Si tratta, prosegue Bonasoni, «dell’anno più caldo dell’Europa mai registrato. Le conseguenze di queste mutazioni vanno da periodi di piogge torrenziali e inondazioni ad aree che bruciano, non ultima la California, in modo particolarmente intenso dovuto anche a fenomeni siccitosi importanti. Il problema dei ghiacciai: sappiamo che c’è una parte di terreni in alta quota o dove il permafrost, questo terreno congelato, col rialzo termico si sta sciogliendo. In alcune aree questo contiene ancora grosse quantità di metano che con lo scioglimento finiranno nell’atmosfera».

Un simile scenario richiede azioni immediate. «Dall’ottimizzare la raccolta differenziale a un uso ottimale dei mezzi privati di trasporto e dei mezzi pubblici.

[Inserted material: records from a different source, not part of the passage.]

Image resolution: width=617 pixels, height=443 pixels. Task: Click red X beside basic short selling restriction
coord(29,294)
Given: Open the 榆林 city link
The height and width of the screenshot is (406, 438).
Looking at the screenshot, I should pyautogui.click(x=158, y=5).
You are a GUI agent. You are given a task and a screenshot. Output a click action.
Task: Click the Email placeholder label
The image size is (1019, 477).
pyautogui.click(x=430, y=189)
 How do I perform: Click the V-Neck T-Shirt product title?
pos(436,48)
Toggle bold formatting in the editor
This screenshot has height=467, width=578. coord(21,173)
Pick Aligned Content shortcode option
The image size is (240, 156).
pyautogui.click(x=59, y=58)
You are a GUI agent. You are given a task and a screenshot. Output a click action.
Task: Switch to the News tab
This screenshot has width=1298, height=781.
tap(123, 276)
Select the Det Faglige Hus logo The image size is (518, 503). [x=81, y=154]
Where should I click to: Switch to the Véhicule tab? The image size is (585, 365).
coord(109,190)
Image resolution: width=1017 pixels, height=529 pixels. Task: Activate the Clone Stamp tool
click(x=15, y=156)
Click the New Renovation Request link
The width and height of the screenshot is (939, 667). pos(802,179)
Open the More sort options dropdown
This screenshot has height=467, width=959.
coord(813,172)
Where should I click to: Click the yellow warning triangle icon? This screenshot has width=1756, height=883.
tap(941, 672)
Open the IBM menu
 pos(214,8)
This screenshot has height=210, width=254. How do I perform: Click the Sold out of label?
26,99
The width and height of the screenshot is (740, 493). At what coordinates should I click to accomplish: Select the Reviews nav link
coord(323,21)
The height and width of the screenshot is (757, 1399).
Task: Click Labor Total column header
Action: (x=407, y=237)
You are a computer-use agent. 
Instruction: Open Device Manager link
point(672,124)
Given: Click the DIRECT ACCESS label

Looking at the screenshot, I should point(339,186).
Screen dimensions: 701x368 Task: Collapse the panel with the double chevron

Inoltre, la riduzione di quelli che sono i composti o le emissioni dovute alla CO2, ma non sono le uniche cose. D’altra parte quello che abbiamo sull’altro lato della bilancia è un Pianeta che sta diventando sempre più invivibile. Quindi bisogna cercare di muoversi in una direzione sostenibile. Da Parigi all’enciclica “Lardato si” di Papa Francesco i richiami ci sono sempre stati, non ultima la Cop26 di Glasgow. A volte però non si riesce a percepire la gravità».
Le possibilità di invertire la tendenza ci sono, ma è necessario uno sforzo comune. Allo stato attuale, purtroppo, prosegue il ricercatore, «limitare i danni sarebbe già per alcuni aspetti una buona cosa. L’atmosfera non ha confini, quindi non si possono fermare le emissioni con un muro. Chernobyl, per chi se lo ricorda, insegna».
Iniziative future: la terapia forestale
I Rifugi sentinelle del Clima avranno quindi anche una funzione informativa. Oltre alla parte operativa, spiega Bonasoni «ci si pone anche lo scopo di informare correttamente chi andrà in visita o percorrerà i sentieri montani». E le iniziative tra CNR e CAI proseguiranno anche in futuro. «È già attiva un’altra progettualità estremamente importante che riguarda la terapia forestale. Un modo diverso per provare a vivere la foresta e quanto legato ai sentieri del CAI che si lega alla parte di scienza ad opera del CNR. Ad esempio, spiegando quali sono i composti organici volatili, benevoli per la salute, emessi dalla natura». Per preservare l’ambiente, in fondo, basta partire da questo.